Tuesday, May 29, 2012

Weekend warriors

We spent the vast majority of our Memorial Day weekend wrestling with nets and wire panels, struggling to fashion some sort of containment arrangement for our tomato and strawberry planters.

Because once these are all gone?
Apparently now it is Open Season on everything else.
The squirrels, who previously had only arranged the occasional marauding party to steal fruit before it was quite ripe enough to pick by human standards, stepped up their game big time last week.
We are now thinking of this nonstop animal attack on our food crops as our own mini-version of Resident Evil. Simply substitute squirrels for zombies and tomatoes or strawberries for, well, brains, OK?  I realize as metaphor it isn't perfect, but work with me. 

So far, zombies have stripped the tomato plants of nearly every single brain, including our biggest, best hope for a huge slicing brain, leaving us only with a few flowers and teensy cherry brains up at the now bent-over-by-their-own-"protective netting" plant tops.
With no dogs running in the yard, if we are going to seriously attempt growing any sort of fruit at all we probably ought to simply must construct a large permanent enclosure to protect our harvests from the squirrels, raccoons, birds and armadillos.  This is something I learn and (apparently) unlearn annually, seeing as we still don't have any sort of dedicated enclosure in place.
Rather we seemed doomed to set in place a series of what were unsuccessful annoyances.  Obstacles but not insurmountable ones.  Whether or not I got organized in time, the Resident Evil were clearly already being drawn to the brains, and they recently began obnoxiously rubbing our noses in the truth their 24/7 access is an advantage they will not ignore.

NOW I remember why I felt so conflicted when I first bought those teeny tiny starter brains in 4 inch pots earlier this season.

Somehow I knew putting those innocents out in our yard would eventually turn out to be the first salvo in what has become full scale warfare.   Introducing my totally inelegant "I told you we might need all those twist ties and bread wrapper closures!" anti Zombie Maginot Line.
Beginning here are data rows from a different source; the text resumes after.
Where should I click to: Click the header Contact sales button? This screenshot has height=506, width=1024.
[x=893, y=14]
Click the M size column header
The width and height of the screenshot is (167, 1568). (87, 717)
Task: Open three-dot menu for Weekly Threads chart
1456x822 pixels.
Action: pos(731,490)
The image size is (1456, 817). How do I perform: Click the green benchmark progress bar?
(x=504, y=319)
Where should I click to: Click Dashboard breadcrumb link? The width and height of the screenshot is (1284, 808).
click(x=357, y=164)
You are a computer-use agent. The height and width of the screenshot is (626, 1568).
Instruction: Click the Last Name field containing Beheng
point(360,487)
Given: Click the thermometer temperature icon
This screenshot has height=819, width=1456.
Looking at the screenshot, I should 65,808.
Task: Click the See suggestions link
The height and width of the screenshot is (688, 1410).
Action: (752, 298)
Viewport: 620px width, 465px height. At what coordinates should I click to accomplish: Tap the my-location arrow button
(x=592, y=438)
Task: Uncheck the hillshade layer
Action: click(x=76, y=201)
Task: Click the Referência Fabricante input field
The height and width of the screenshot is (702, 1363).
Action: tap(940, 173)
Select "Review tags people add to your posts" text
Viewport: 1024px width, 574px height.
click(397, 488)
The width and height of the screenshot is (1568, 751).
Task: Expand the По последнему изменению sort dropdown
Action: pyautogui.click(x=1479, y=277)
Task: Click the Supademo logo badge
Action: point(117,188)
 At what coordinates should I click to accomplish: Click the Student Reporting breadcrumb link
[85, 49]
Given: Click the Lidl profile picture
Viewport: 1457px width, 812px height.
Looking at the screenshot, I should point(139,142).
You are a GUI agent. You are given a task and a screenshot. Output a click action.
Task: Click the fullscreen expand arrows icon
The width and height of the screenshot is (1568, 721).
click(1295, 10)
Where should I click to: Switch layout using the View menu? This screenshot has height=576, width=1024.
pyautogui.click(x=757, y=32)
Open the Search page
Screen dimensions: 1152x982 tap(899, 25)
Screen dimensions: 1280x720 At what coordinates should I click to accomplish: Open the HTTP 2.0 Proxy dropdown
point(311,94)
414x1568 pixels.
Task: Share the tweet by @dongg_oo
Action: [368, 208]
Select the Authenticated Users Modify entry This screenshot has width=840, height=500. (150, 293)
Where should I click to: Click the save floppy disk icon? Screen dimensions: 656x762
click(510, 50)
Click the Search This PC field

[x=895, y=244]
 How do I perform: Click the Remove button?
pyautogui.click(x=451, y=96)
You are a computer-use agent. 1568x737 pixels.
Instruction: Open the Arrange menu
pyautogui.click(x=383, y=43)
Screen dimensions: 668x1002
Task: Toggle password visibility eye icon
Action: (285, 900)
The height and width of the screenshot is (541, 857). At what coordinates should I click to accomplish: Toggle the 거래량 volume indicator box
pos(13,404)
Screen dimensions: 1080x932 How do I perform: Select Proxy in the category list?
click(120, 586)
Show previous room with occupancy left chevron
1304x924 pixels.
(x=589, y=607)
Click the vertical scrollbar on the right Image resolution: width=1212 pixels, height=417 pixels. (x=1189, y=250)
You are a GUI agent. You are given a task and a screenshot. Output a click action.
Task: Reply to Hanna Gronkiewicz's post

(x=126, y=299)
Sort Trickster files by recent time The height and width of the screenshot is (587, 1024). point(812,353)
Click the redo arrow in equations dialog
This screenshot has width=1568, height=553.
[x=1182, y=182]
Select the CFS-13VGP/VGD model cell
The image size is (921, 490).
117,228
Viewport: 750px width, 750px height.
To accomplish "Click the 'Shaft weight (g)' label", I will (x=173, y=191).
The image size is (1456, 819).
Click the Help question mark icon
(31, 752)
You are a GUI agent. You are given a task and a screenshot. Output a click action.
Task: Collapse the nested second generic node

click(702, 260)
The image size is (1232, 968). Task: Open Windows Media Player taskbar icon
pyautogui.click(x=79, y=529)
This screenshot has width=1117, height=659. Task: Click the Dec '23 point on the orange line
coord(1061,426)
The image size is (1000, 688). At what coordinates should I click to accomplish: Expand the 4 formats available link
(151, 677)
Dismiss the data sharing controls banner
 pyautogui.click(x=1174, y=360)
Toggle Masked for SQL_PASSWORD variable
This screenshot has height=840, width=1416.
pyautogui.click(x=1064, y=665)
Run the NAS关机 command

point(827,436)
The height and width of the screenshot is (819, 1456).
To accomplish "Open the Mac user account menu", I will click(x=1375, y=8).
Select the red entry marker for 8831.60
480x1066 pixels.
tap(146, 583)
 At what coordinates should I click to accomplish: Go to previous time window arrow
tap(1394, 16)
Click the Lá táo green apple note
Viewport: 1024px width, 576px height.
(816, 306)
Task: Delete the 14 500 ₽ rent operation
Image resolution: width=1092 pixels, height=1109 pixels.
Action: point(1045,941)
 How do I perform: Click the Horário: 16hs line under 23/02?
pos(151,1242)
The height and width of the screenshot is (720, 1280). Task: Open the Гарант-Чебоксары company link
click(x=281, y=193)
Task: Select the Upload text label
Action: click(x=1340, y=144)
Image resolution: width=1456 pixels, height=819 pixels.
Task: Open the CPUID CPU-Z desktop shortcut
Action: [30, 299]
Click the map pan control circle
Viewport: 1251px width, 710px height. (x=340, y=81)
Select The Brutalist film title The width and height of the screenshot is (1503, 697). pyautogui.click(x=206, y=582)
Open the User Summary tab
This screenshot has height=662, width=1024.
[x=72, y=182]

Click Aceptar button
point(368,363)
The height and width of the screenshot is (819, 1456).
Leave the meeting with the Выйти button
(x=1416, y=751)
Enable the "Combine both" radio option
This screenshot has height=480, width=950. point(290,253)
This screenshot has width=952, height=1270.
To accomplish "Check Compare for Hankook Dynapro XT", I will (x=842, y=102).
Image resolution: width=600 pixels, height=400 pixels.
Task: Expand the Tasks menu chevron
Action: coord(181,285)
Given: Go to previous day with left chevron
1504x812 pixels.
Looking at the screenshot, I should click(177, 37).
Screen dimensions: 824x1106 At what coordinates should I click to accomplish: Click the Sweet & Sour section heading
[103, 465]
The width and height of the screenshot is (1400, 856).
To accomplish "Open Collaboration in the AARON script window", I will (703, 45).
Yeah.  And I'm not even French.  Bring it, zombie squirrels!

2 comments:

Tina said...

You're so funny! I'm fortunate, mostly I only have a pair of mockingbirds who nibble here and there. It was annoying though when he/she would eat only a small part of the blackberry, rendering it uneatable for me and mine. Good luck with the enclosures.

TexasDeb said...

Thank you Tina! I will take every single tiny bit of good luck on offer. So far the enclosures are working, but I know it is early on in the game, I can all but feel the squirrels thinking about what their next move will be.